Caddi da una rupe.
Battei forte la schiena.
E rimasi a lungo disteso nell’umida terra.
A guardare il cielo. Al di là della percezione.
L’erba fresca. Quel silenzio. Solitudine.
Guardavo l’infinito, ed i miei sogni più sfrenati avvizzivano.
Non avrei desiderato altro. Il traguardo era sempre lì, poco più su.
Ma è troppo lontano il cielo.
Rimasi lì, disteso.
Ciò che vedevo superava qualunque limite. Qualunque regola.
Non mi ero mai soffermato così. Vedevo qualcosa di nuovo.
Di incomprensibile. Come le navi agli occhi dei primi popoli americani.
Non ho mai saputo chi sono. Sono un’ombra. Sono un’orma. Un soffio di vento.
Non ho mai saputo chi sono.
E mentre il tempo passava tutto scomparve.
Non c’era gioia, né paura. Non c’era odio, né amore.
Solo l’ indescrivibile, che non avrei ottenuto in nessuna tela.
Quella geometria inconcreta, che non avrei riproposto in nessun progetto.
E mentre tutto sfugge guardo ancora il cielo, come un bambino.
E tutto sfugge. Non ho più nulla di cui preoccuparmi.
Vivere è. Vagare nell’incertezza del tutto.
Mentre l’origine nascosta mi chiama a sé. Accarezza il mio viso
e se ne va.
Lontano.
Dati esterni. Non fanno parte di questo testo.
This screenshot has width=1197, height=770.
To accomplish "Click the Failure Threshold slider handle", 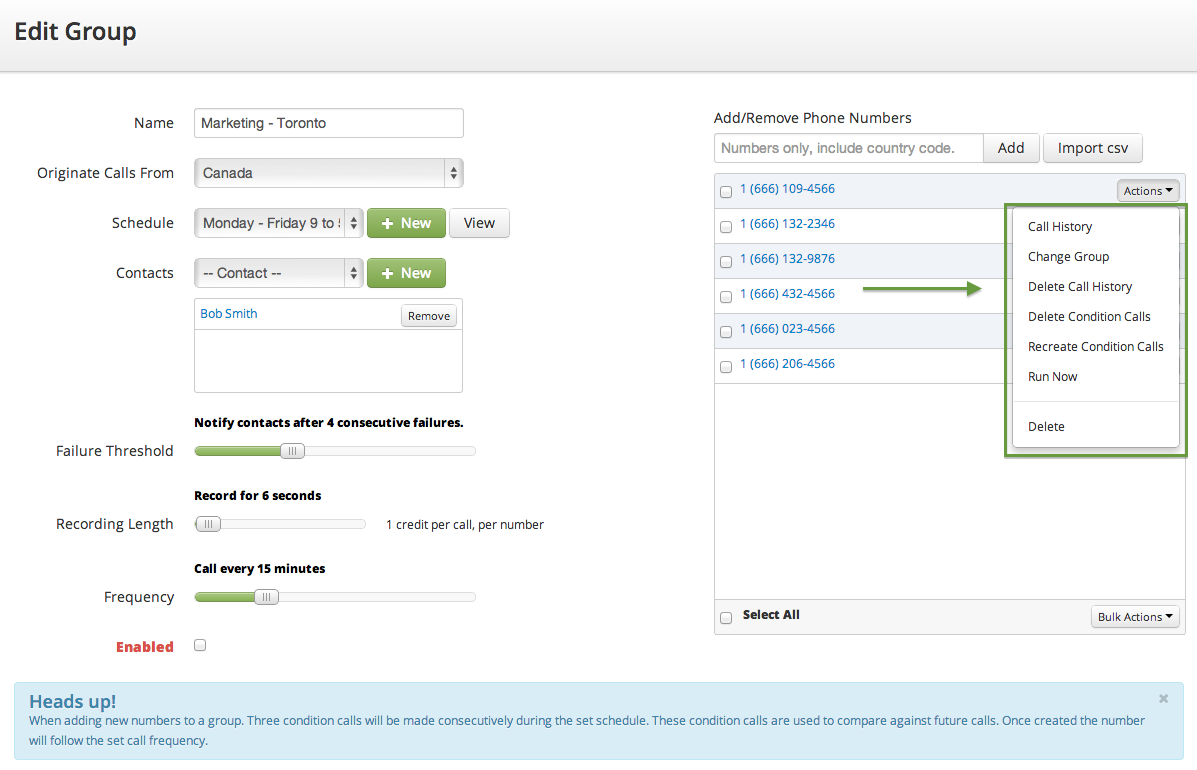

Più di ogni mia fantasia.
E mi sorride come nessuno sa fare.
Per un gioco a cui vale la pena giocare senza avere le istruzioni.
Sei sicuro di avere battuto la schiena?
molto molto bello. mi ha fatto riflettere, e per un attimo mi ha fatto sentire sereno. Grazie
hahaha, suvvia lasciami fare un po’ di poesia Aton 🙂 e, se non altro, ammetti che gli argomenti che tratto hanno un carattere “diverso” da prima. Se così io ammetterò di esser inciampato nella lettura de “Il Palazzo del Grande Tritacarne”!
@Vins ciò mi allieta 🙂
Fai tutta la poesia che vuoi, ci mancherebbe altro. Ero interessato al lato ortopedico della faccenda. Ma “Mark” è un eteronimo di Vicente Guedes?
A dire il vero il nome che desideravo non era disponibile… Mark è un personaggio di finzione, a cui ho delegato il compito di sperimentare, cose. Coerentemente ad altri, credo:) E cmq nota come sia avvilente il fatto che possano fregarci i nomi. Certo, mi rendo conto che aver scelto “mark” non sia stata una gran mossa, a posteriori…
Ad ogni modo vivere in Portogallo non mi dispiacerebbe. Purché un qualche Aton non decida di scottarmi con i suoi raggi divini 🙂
I know not what tomorrow will bring…
Ehm… I DON’T KNOW, please. Però è vero, dà fastidio che ci possano fregare i nomi.
haha, me ne son reso conto anch’io che scritta così suona male ma… Fernando Pessoa l’ha scritta così!
E comunque prima o poi mi dovrai dire da dove proviene tutta questa tua erudizione.